Section: Arts

Renee Romano takes hands-on role for Days of Dialogue

Renee Romano takes hands-on role for Days of Dialogue

Discussions of racial inequalities and disparities have been a central feature on campus this week in honor of Martin Luther King, Jr. Day. Although this week, dubbed “MLK: Days of Dialogue” by the College, officially started on Friday, Jan. 16 with Cinearts’ screening of Dear White People, another impactful event occurred on Thursday, Jan. 15 in Kenyon’s bookstore. Professor Renee Romano of Oberlin College addressed students on Thursday about her latest book, Racial Reckoning: Prosecuting America’s Civil Rights Murders. During the presentation, Romano took the audience into the heart of the court systems involved in re-opening cold cases from the Civil Rights Movement. While her book focuses on the issue of real “reckoning” and whether or not whole communities and even the United States itself can ever actually rectify the atrocities that have been committed in the name of race, one underlying strand of her book discussion recurred throughout the rest of the “MLK: Days of Dialogue” festivities: institutionalized racism.


As part of the Days of Dialogue Romano also held a discussion on the documentary series Unnatural Causes on Tuesday, Jan. 20. While this presentation did not address the issue of racially motivated violence and prejudice, it did discuss the breadth of institutionalized racism present within our country, particularly regarding the health care system in America. The documentary series in question, Unnatural Causes, focuses on the issues of racial discrimination and poverty within the healthcare system and what policies could be put into place to combat them.


On Tuesday evening a select group of students and Kenyon community members, along with President Sean Decatur and Romano, his wife, met in Leach Dining Hall to discuss the documentary in full and its implications for life on and off the Hill. The topics of discussion ranged from voting practices to proper government housing techniques.

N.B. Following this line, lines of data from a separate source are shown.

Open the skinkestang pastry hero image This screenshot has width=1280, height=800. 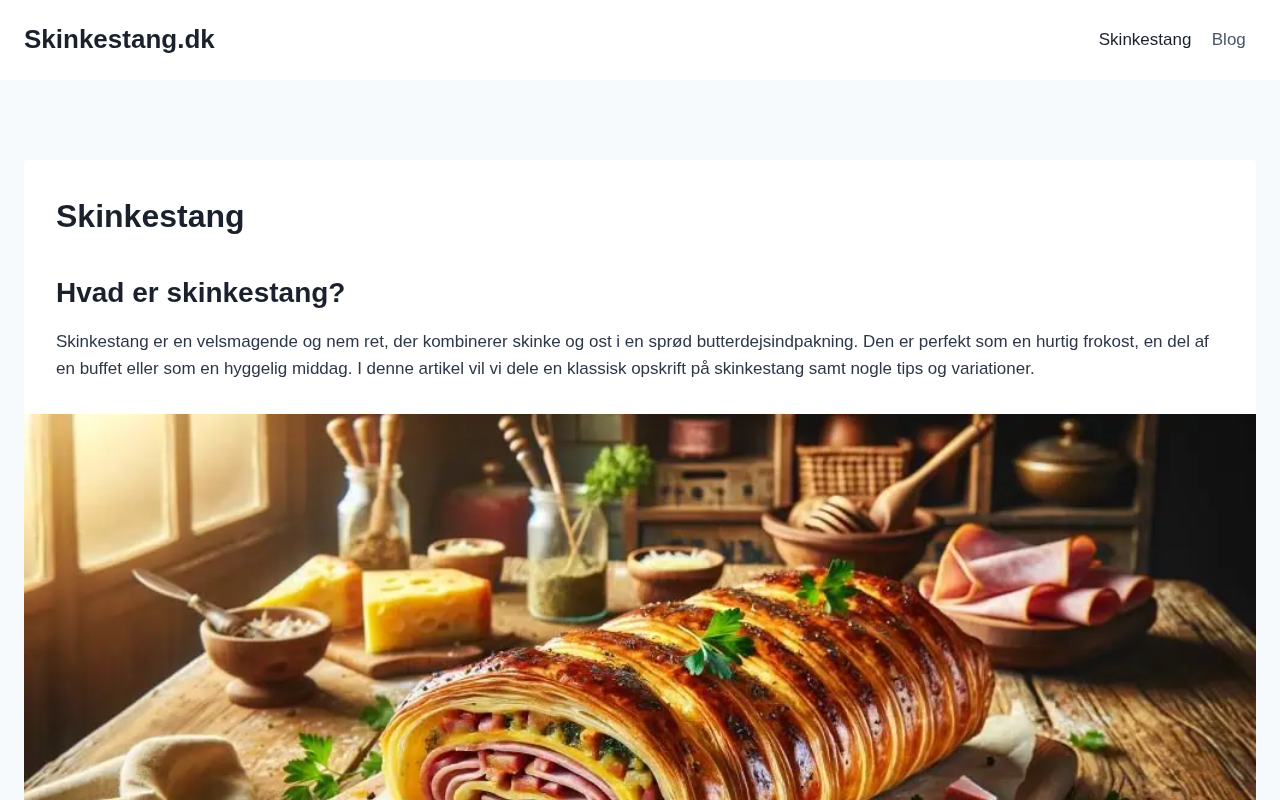point(640,607)
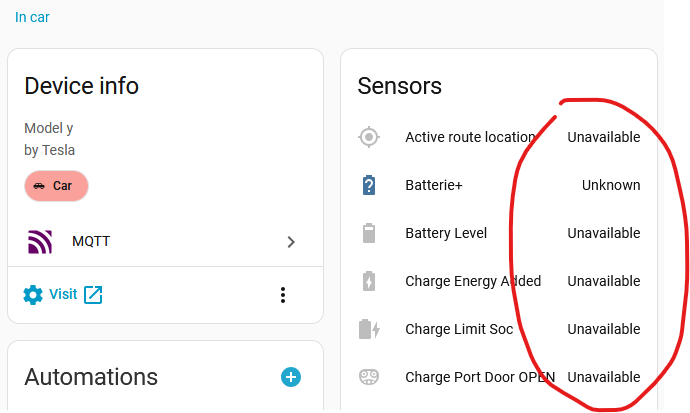
Task: Open the three-dot device menu
Action: (x=283, y=294)
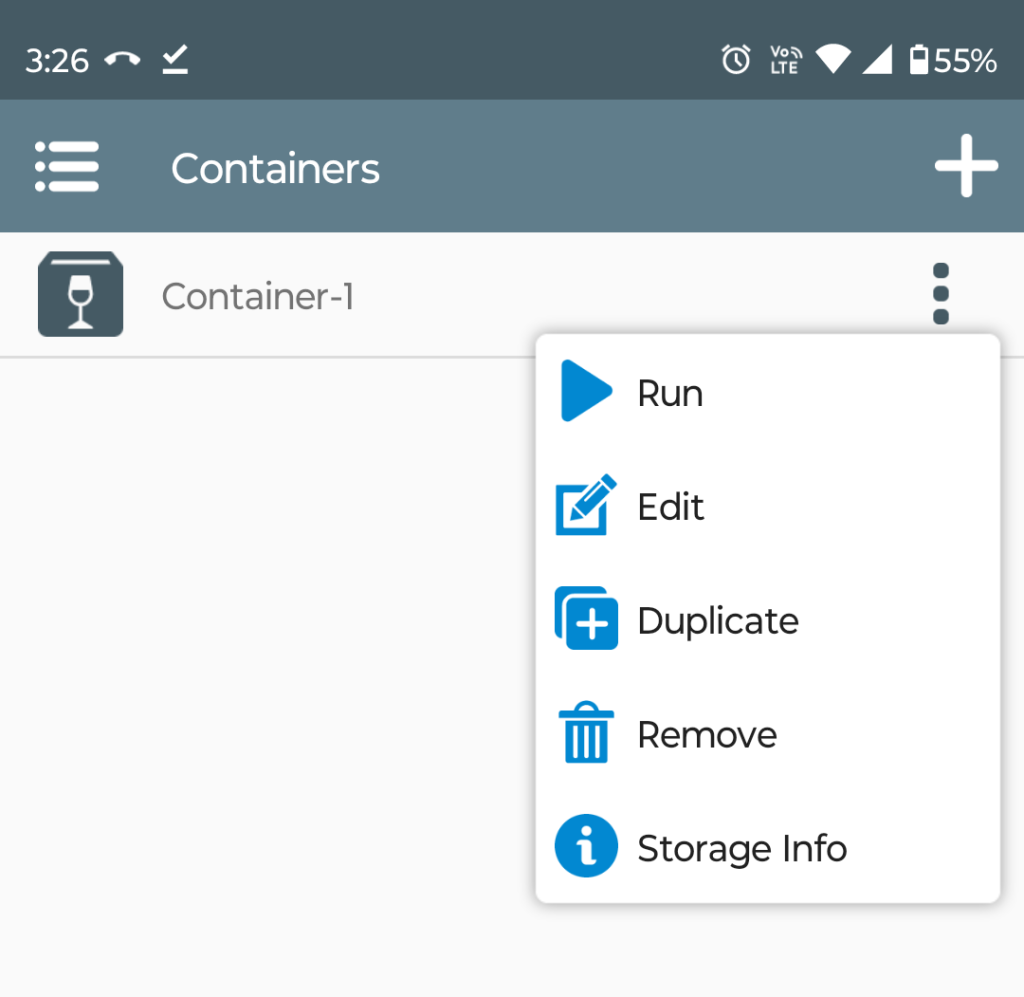Select Edit from the context menu
The width and height of the screenshot is (1024, 997).
pos(671,506)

Many present at the discussion were shocked by the statistics presented within the film, especially a study involving the positive correlation between good health and economic security as a child. According to the film, the most reliable predictor of poor health as an adult is whether or not your parents owned your home when you were a child. Professor Romano found the results of the study particularly fascinating: “Your history is coded into your body,” she said “Certain people have been given advantages that others have been denied … and that is reflected through other areas like health.”

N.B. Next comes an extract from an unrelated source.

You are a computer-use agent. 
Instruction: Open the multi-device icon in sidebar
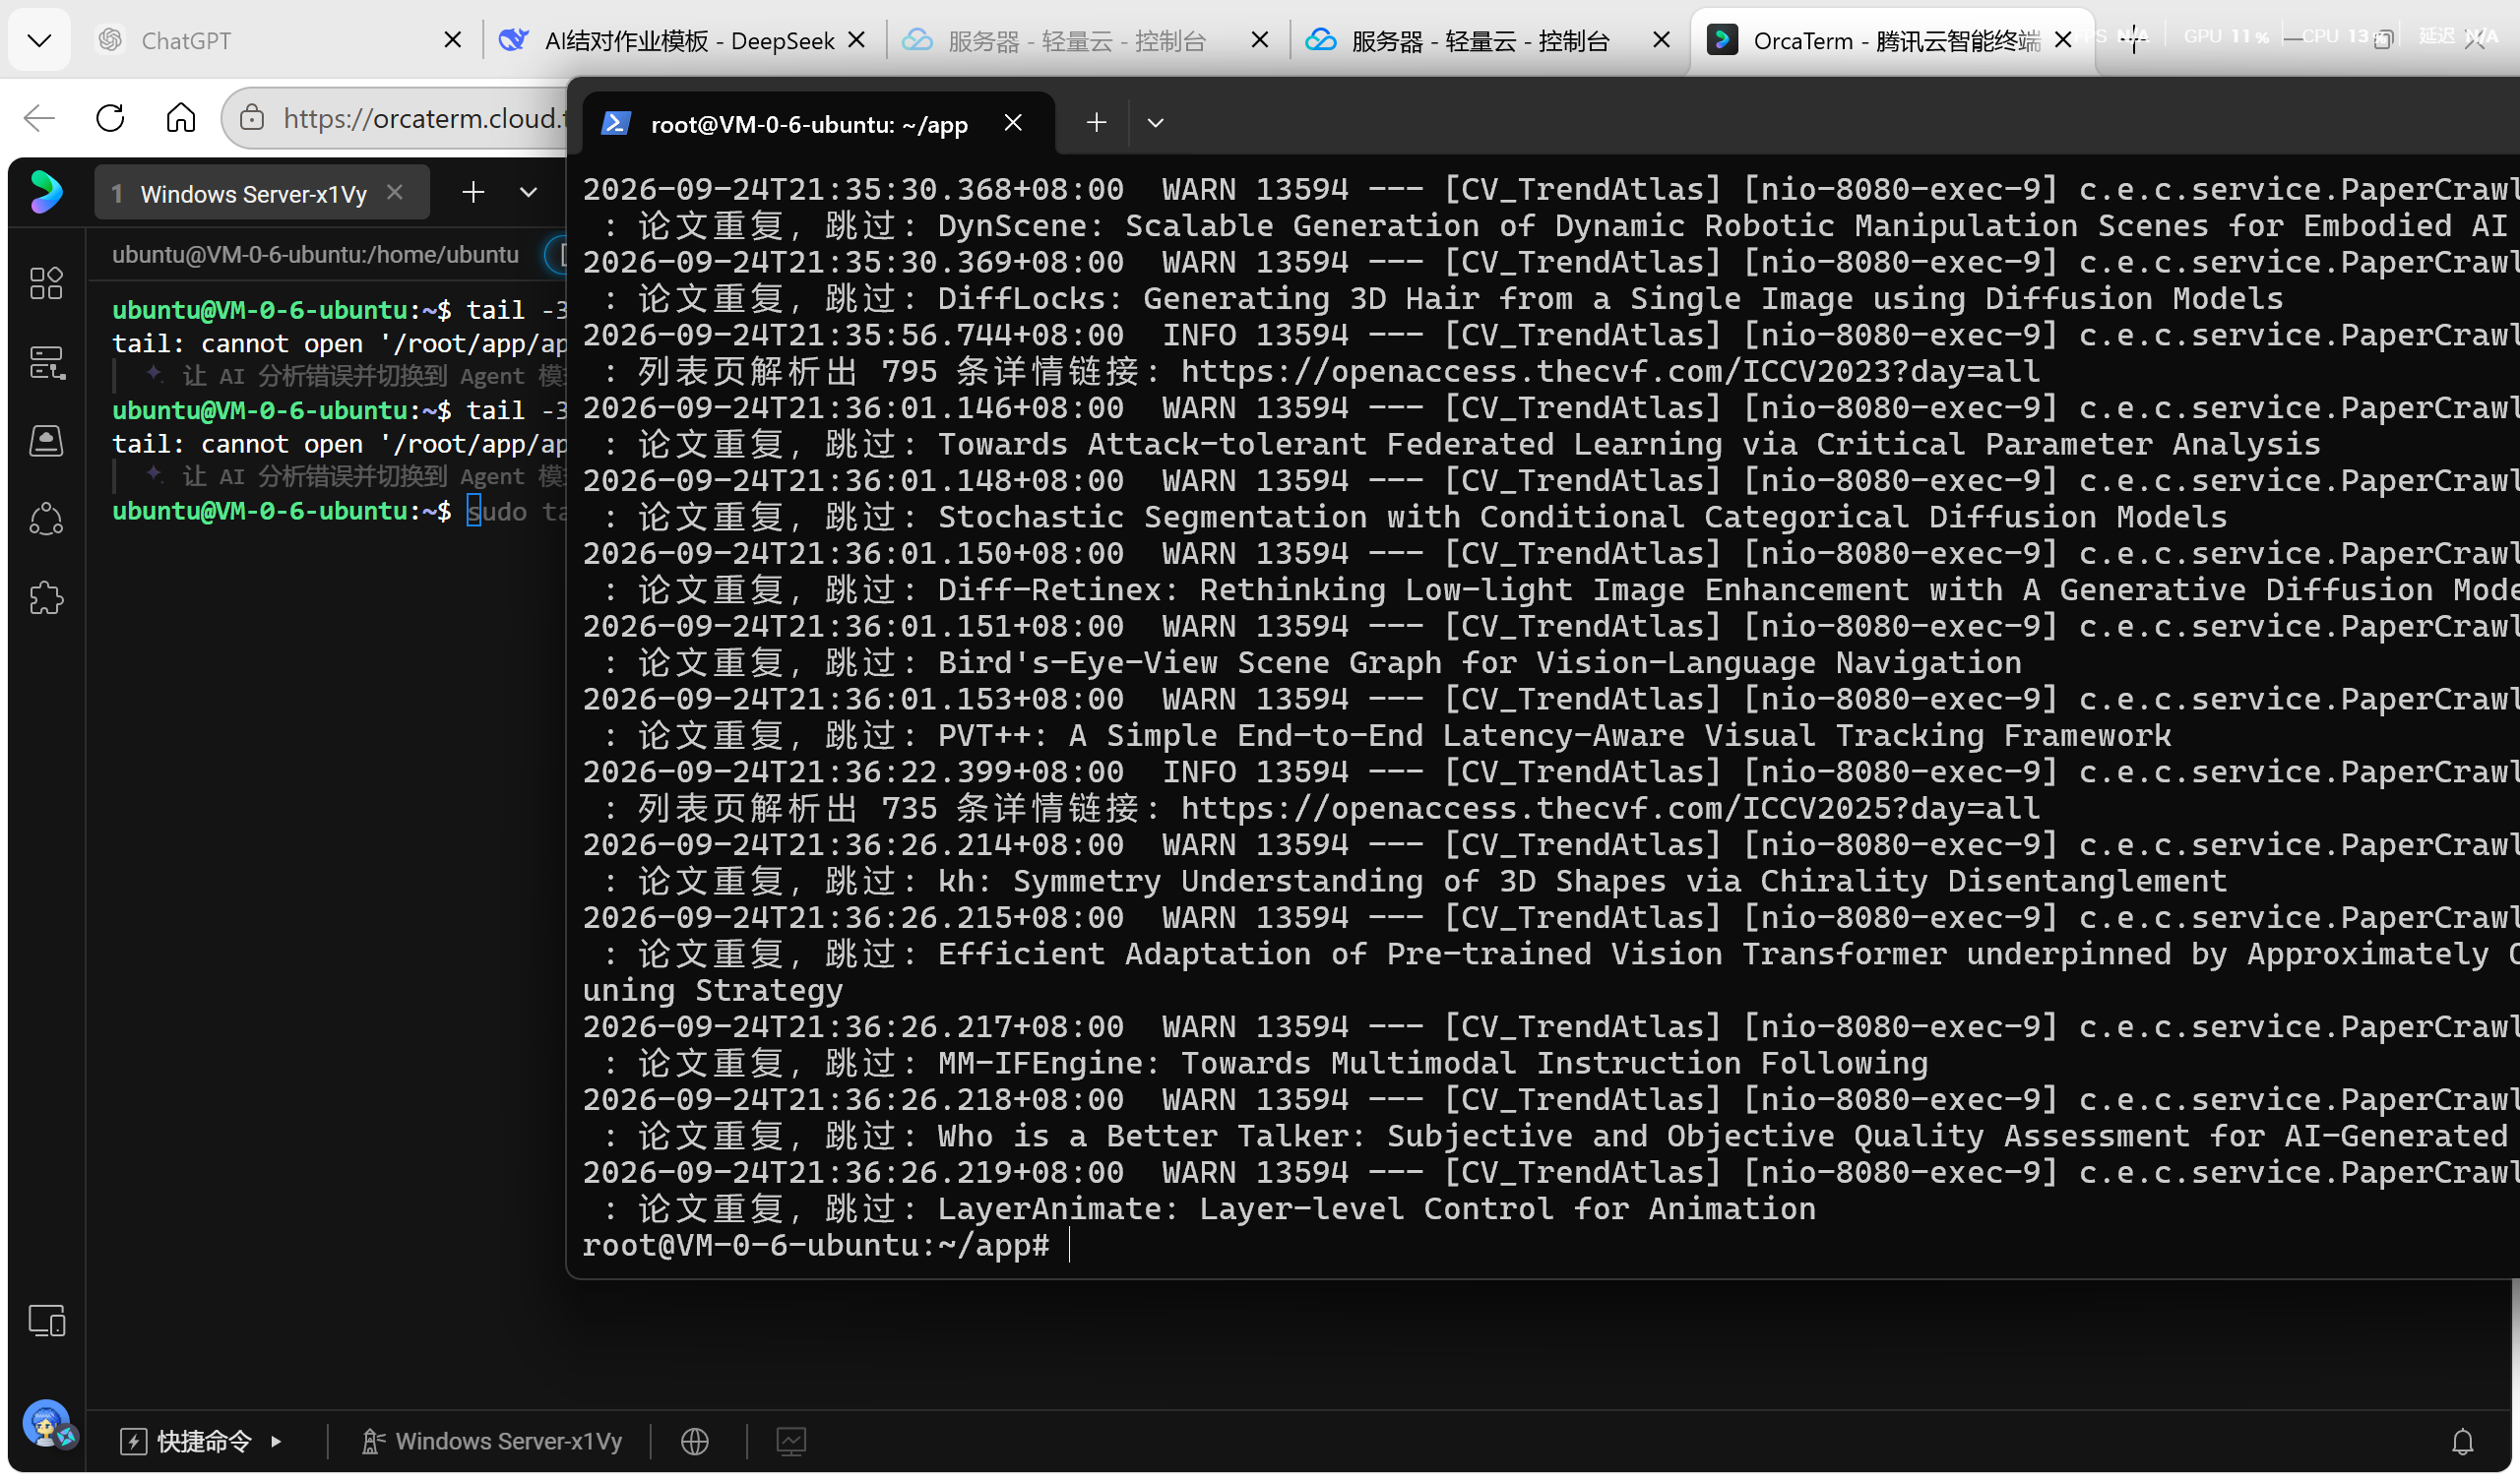[x=46, y=1321]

The advantages Romano refers to include things that many do not consider signs of privilege: access to healthy food, control over your day-to-day schedule, being able to take a walk around your neighborhood. In fact, most things that we consider insignificant to our health have a much bigger impact. “We should think about health issues as being very broad,” Romano said during the discussion on Tuesday. Romano asserted that issues like the protests in Ferguson, Mo., the condition of labor unions and the ever-expanding wage gap should be considered health issues.


President Decatur spoke about his optimism for the future of health policies and our attitudes toward health as a society. Decatur spoke about the change of perception within the scientific community about high blood-pressure among African-American men. The change from looking toward genetic causes to considering environmental and societal pressures was a deeply impactful one, according to Decatur. “Academically and personally [the perception of social pressures affecting health] is a really powerful way to think about it.”


Zahida Sherman Ewoodzie, assistant director of the Office of Diversity, Equity and Inclusion, said the topic of health issues was seen as a fitting choice for this year’s “MLK: Days of Dialogue.” According to Ewoodzie, “We [the planning committee] wanted to give the campus a theme that they could latch onto.” The theme of health issues has proved to be a popular one with Kenyon students. The kick-off event last Friday, Dear White People, had such a large audience that a second showing is being offered later this week. In an interview with the Collegian, Ewoodzie attributed the week’s success to students’ openness to discussion. “I think Kenyon students are hungry to engage with issues of difference,” she said.


During the dinner and discussion, both Decatur and Romano communicated ways in which we, as Kenyon students, could affect health policies and the prevalence of institutionalized racism. According to Romano, one simply has to avoid “being part of the problem.”  Whether it be through community service, voting in local elections or just being kind to others, being part of the solution is something that all of us can accomplish. Decatur expressed his optimism about health policies, saying, “I don’t think we can [quickly] end racism … but we can build public housing that is mold-resistant.”